Only the pictures stay out; please return all the entries below exactly as written.
======
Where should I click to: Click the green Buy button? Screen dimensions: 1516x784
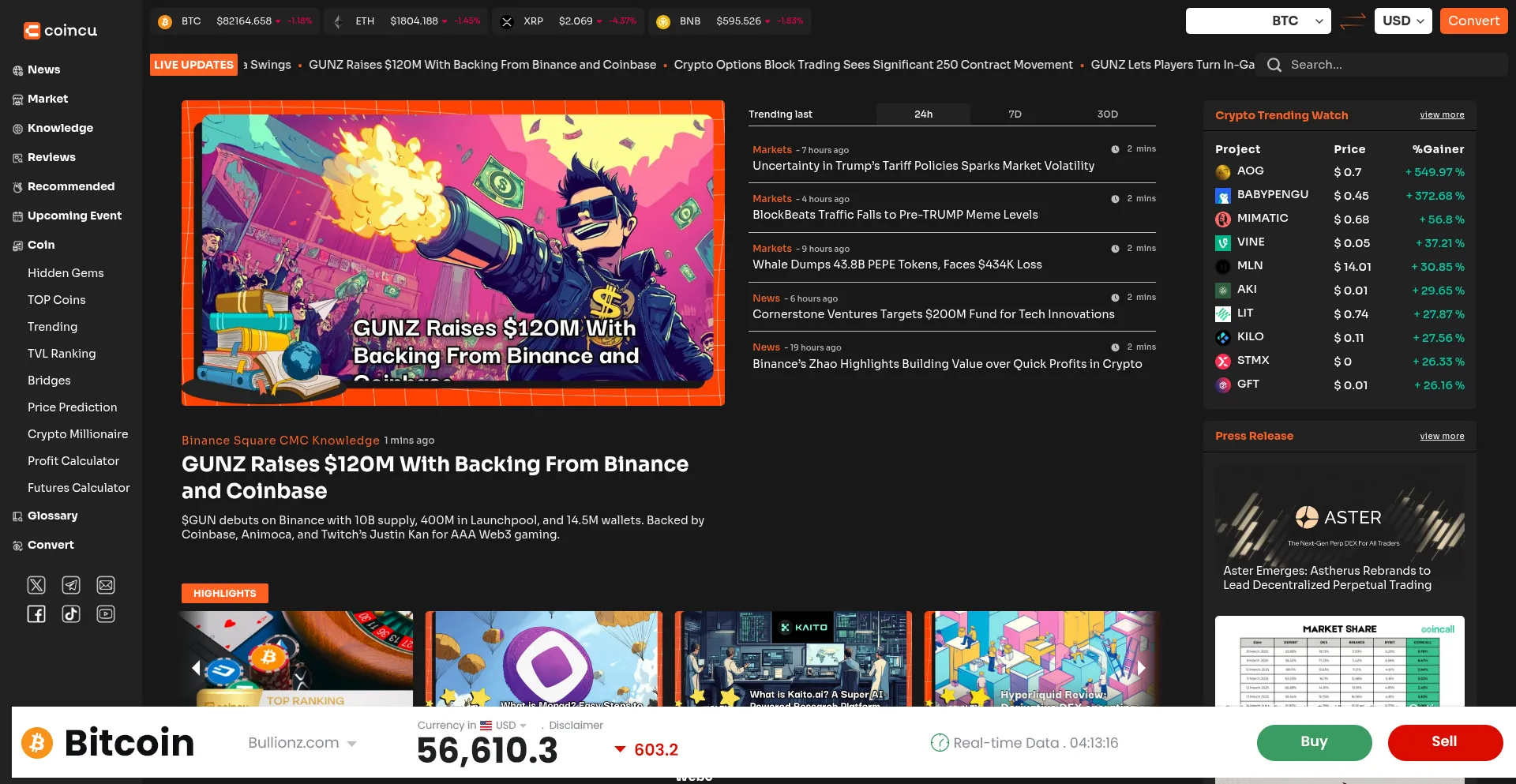click(x=1314, y=742)
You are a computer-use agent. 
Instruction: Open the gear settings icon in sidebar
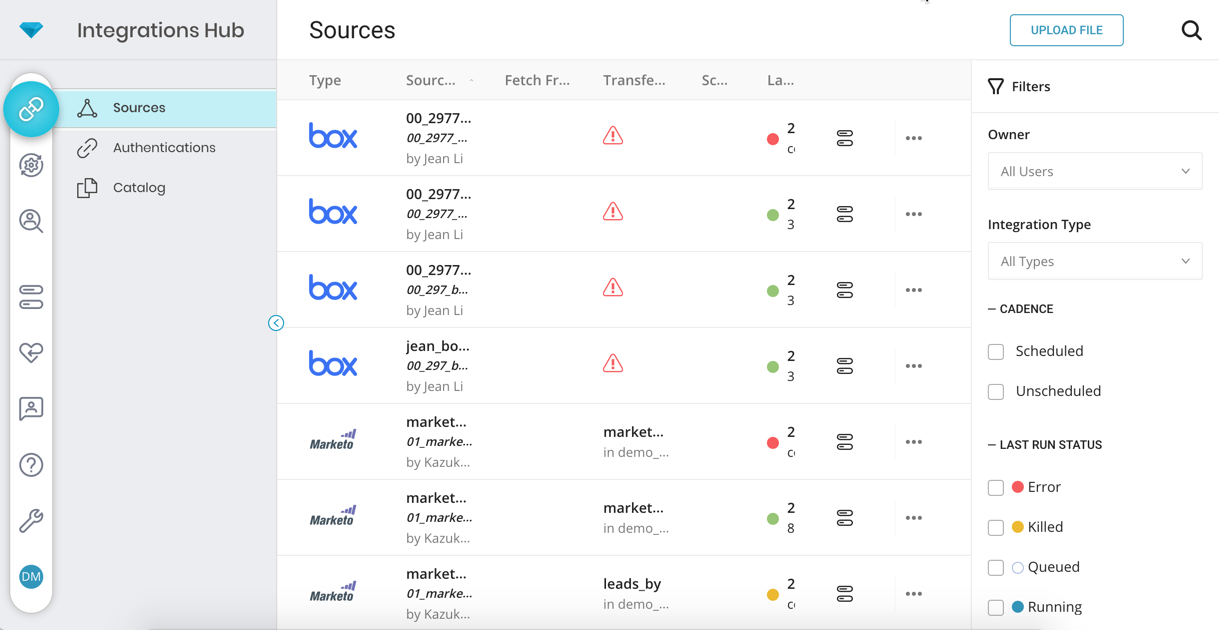[x=31, y=165]
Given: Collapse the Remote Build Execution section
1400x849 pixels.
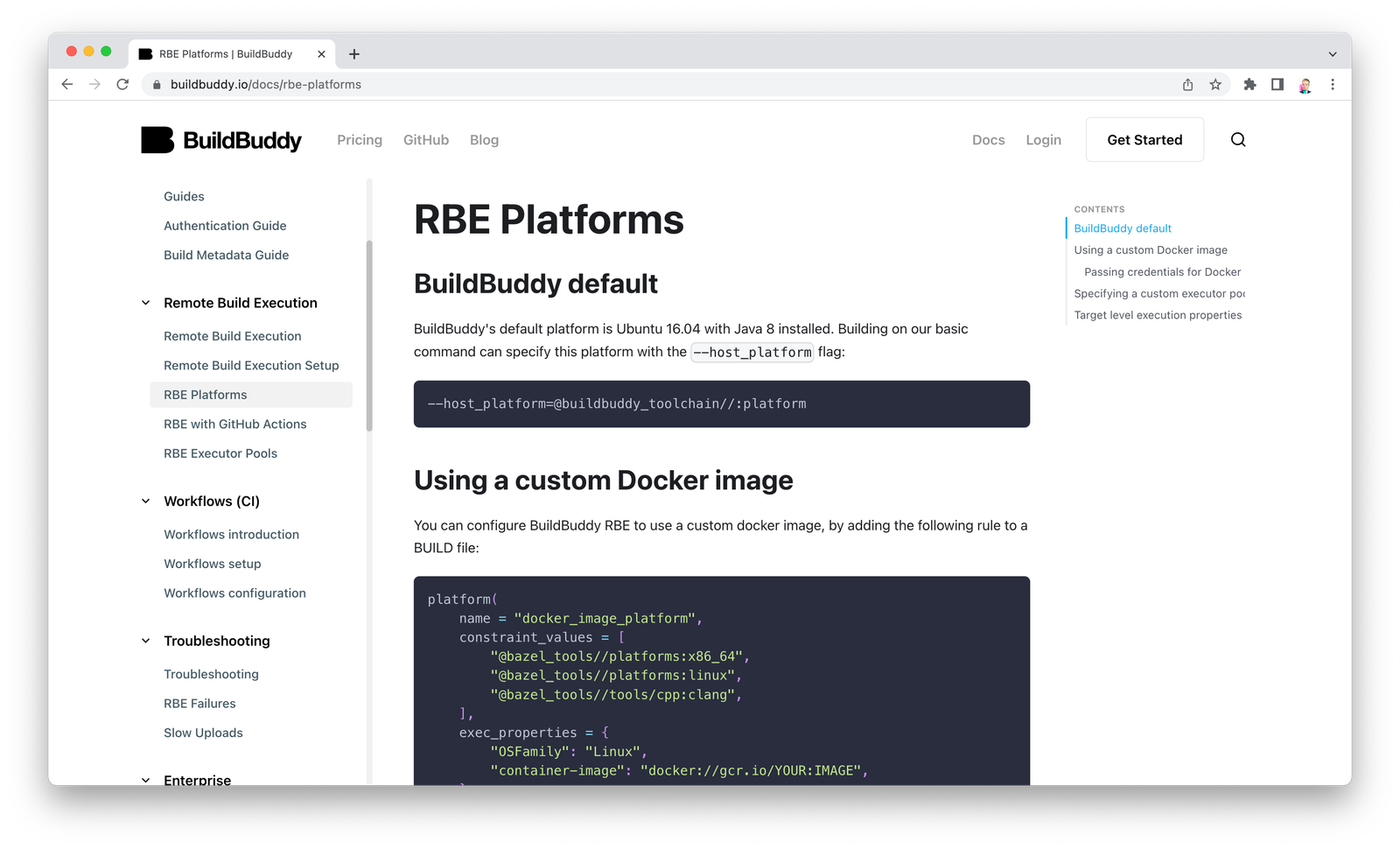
======
* FINISHED TASK *
Where should I click to: Click the green Buy button? Screen dimensions: 1516x784
click(x=1314, y=742)
You are a computer-use agent. 
Instruction: Open the gear settings icon in sidebar
[x=31, y=165]
Given: Collapse the Remote Build Execution section
1400x849 pixels.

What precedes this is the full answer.